Given X is negative.

So (-X) is positive.
|X| is always positive.

So (-X) multiplied by |X| is also positive which is also equal to Square of X. Its square root can be -X or +X

Since they have given the Radical sign and there is no negative sign before the radical sign the resultant expression should be Positive. For that it has to be (-X) (Because X is negative from the first statement).

Hope it helps

[Guest]

"have a -ve number"

Don't understand the lingo, what does "ve" or "-ve" stand for?

thanks.

[Guest]

"have a -ve number"

Don't understand the lingo, what does "ve" or "-ve" stand for?

thanks.

-ve : negative number
ve : positive number

[StaceyKoprince]

The GMAT doesn't test imaginary numbers. You'll never see an i indicating an imaginary number on the test.

[vinversa]

IF x<0, then SQRT(-x.|x|) is


|x| = -x if x<0 (GMAT given rule)
Then we get SQRT(-x.-x)
SQRT(x^2)
+/-x

But since x<0 (given)

We pick -x as answer

[sudaif]

i like vinesa's method the best
very often, i've made the mistake of cancelling out the the square with the overhanging square root sign without considering the positive negative sign that results.

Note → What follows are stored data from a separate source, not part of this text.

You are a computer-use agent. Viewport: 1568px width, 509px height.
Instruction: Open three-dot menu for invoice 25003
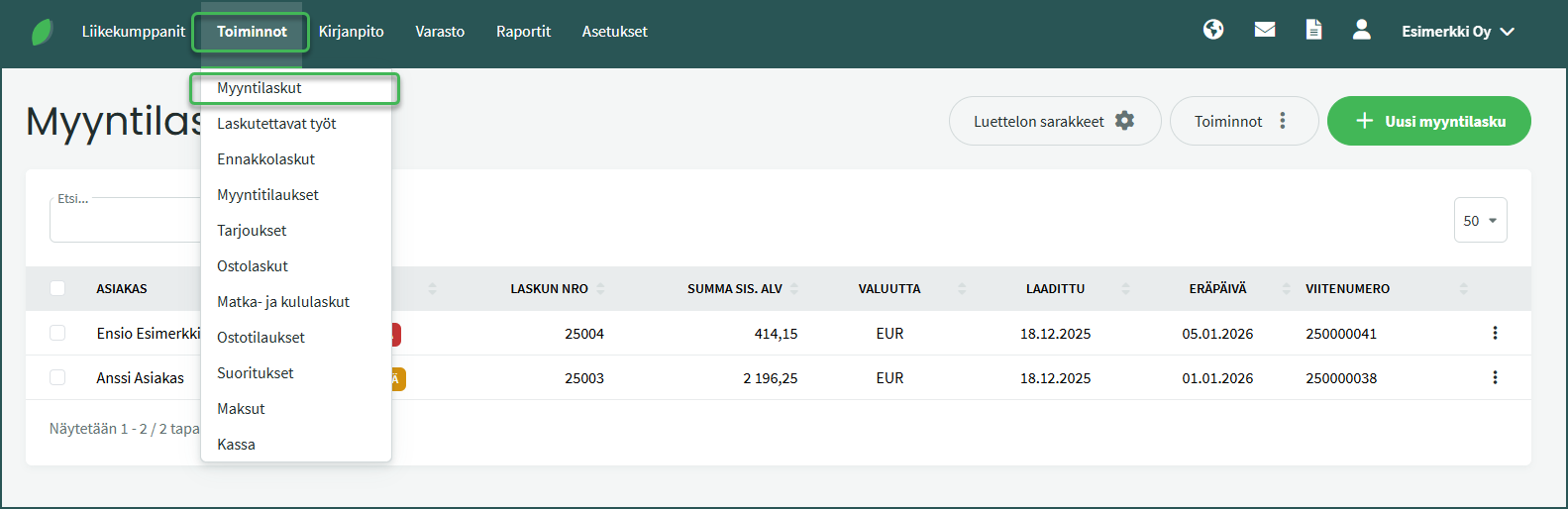tap(1495, 378)
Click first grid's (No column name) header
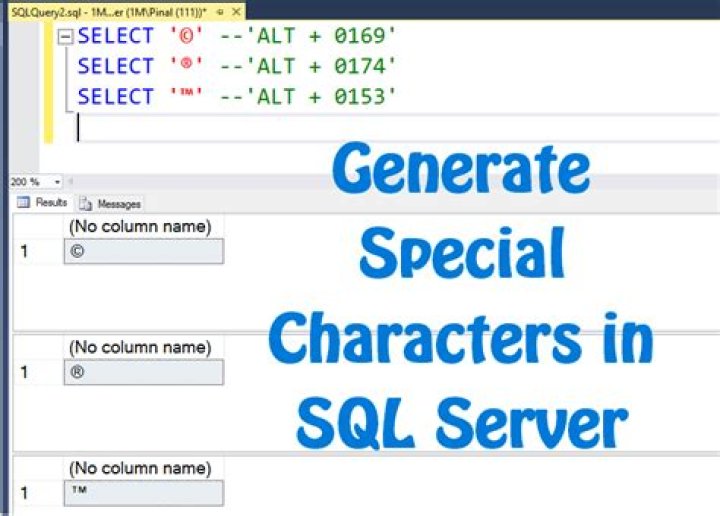This screenshot has width=720, height=516. (x=139, y=227)
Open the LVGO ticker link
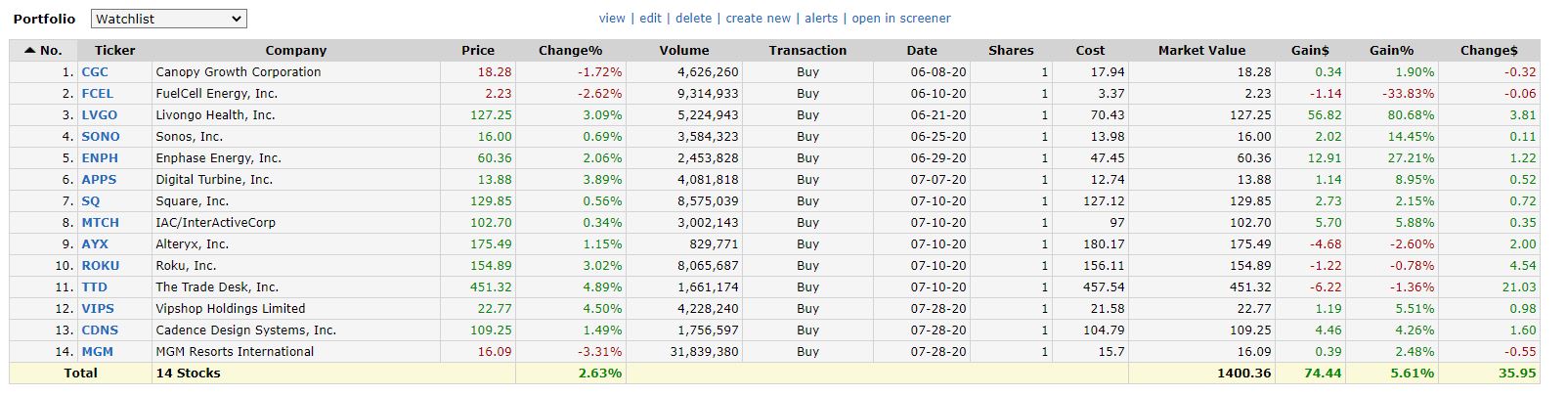The height and width of the screenshot is (396, 1568). pos(99,115)
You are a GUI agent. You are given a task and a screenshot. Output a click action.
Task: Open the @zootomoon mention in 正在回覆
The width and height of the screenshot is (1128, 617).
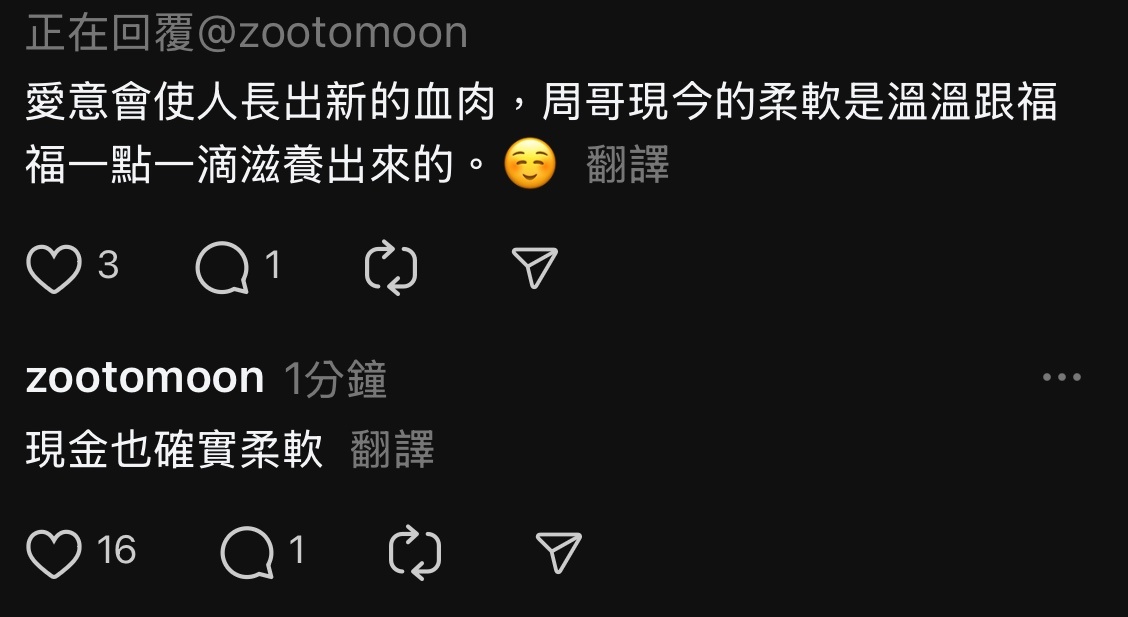tap(332, 33)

also, another way to quickly solve such a tricky question would be to pick numbers.
if you take x=-1, you get answer =1
if you take x=-2, you get answer =2
the result in itself is the negative of x...and results in a positive number.

[debmalya.dutta]

sqrt(-x|x|) = sqrt(-x*-x) because |x| = -x when x<0
= sqrt(+x^2)
= +x or -x
But question stem says x<0..hence sqrt(-x|x|)=-x

[RonPurewal]

by far the easiest way to solve this problem is to pick your own number for x.
the prompt implies that this will work for all values of x < 0, so it's guaranteed that you'll be able to pick any such value.

let's say x = -4.
then the prompt becomes √(-(-4)(4)), or √16 = 4.
(a) 4
(b) -1
(c) 1
(d) -4
(e) impossible

done. answer (a).

[gmataker]

[*]|x| -> Absolute value of x
[*]Given, x<0

So, after substituting x = -x, the equation √-x|x| can be re-written as

√-(-x)|-x|
= √x.x (because |-x| = x) (DONT stop here)
=√x²
= +x or -x

But because x<0 (given) , we choose the answer as -x. I guess the mistake most people make is to ignore the given condition of x being negative and assume √x.x = x

Is this a correct approach?

[gokul_nair1984]

[*]|x| -> Absolute value of x
[*]Given, x<0

So, after substituting x = -x, the equation √-x|x| can be re-written as

√-(-x)|-x|
= √x.x (because |-x| = x) (DONT stop here)
=√x²
= +x or -x

But because x<0 (given) , we choose the answer as -x. I guess the mistake most people make is to ignore the given condition of x being negative and assume √x.x = x

Is this a correct approach?

Correct :)

[tim]

you don't want to substitute x=-x. that is an incorrect statement. the better way to do this is to say x = -|x|. now the negatives cancel out and you have root(|x||x|). well, |x||x| = x^2 so it is root(x^2), which you should memorize is equal to |x|. since x<0, |x| is a positive number, in other words -x..